Carbon markets seem unlikely be the driver of agricultural GHG mitigation in the United States as they were once envisioned to be. Not because the markets themselves are gone or will not materialize. GHG emission markets are actually growing at this time abroad and in the United States and could expand substantially under a number of plausible circumstances. The RGGI program is now in its second phase, with a tightened cap and higher prices (Pizer, Murray, and Newell, 2014) and the possibility that EPA’s regulation of GHGs from existing power plants could spread regionalization of emissions trading in the power sector (Monast et al., 2015). Western states and other Canadian provinces could plan to link their compliance regimes with the California market, as Quebec has recently done under the auspices of the Western Climate Initiative that was developed among states and provinces toward the end of the last decade. Thus trading could expand overall, but this may not have a dramatic impact on agriculture without a change in policy. As discussed above, the policy decisions have limited agriculture’s role in carbon markets. First, there has been no real effort to directly cap agricultural GHGs and create direct demand for mitigation. All demand to date has been for offsets. To date, caution has reigned in muting demand for agricultural offsets to a small number of categories covering a minority of the emissions. Cost factors have reduced the attractiveness on the supply side, especially at the prices we have seen and expect in the near future. Thus market uptake of agricultural mitigation projects has been very low and will likely remain so without policies that will enhance demand enough to raise prices sufficiently to induce a mitigation supply response.

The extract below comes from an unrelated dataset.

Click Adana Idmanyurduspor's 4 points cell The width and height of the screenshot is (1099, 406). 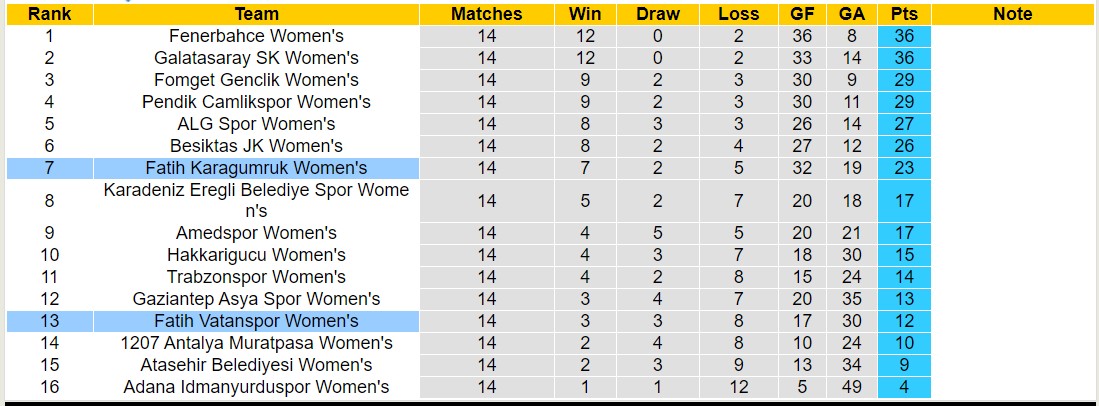coord(904,387)
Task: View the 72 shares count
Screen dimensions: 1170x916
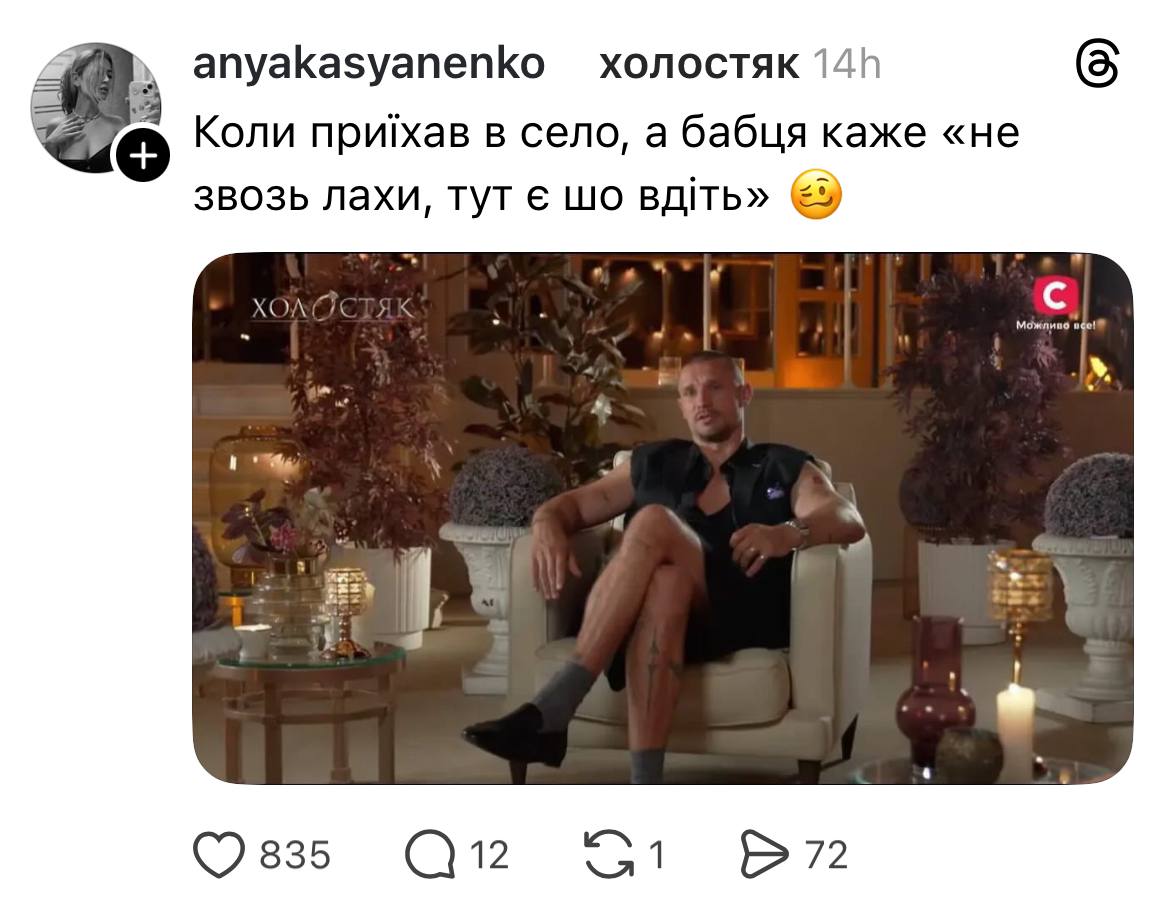Action: click(x=826, y=855)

However, as discussed in Lewandrowski and Zook’s article in this Choices theme, there are a host of other vehicles by which farmers could engage more in agricultural mitigation. These include government-sponsored farm programs to private sector supply chain initiatives, and joint public-private partnerships focused on voluntary GHG mitigation. These all have potential to expand agricultural mitigation activity, but their scale will depend on sustained public and private sector budget commitments. As part of a policy portfolio, one has to ask whether agricultural mitigation is better suited to a carbon market approach, as discussed here, or as part of complementary policies, as discussed in Lewandrowski and Zook (2015). The market approach can favor cost-effective levels of participation within agriculture and across all regulated sectors, but may continue to be limited by current market rules and demand. Complementary policies seem more certain to induce higher levels of participation than we see from markets, but possibly at a higher cost per unit of emissions reduced. Thus, the rationale for complementary policies to induce agricultural mitigation may rest as much or more on non-carbon benefits from these actions such as water quality improvement or biodiversity protection.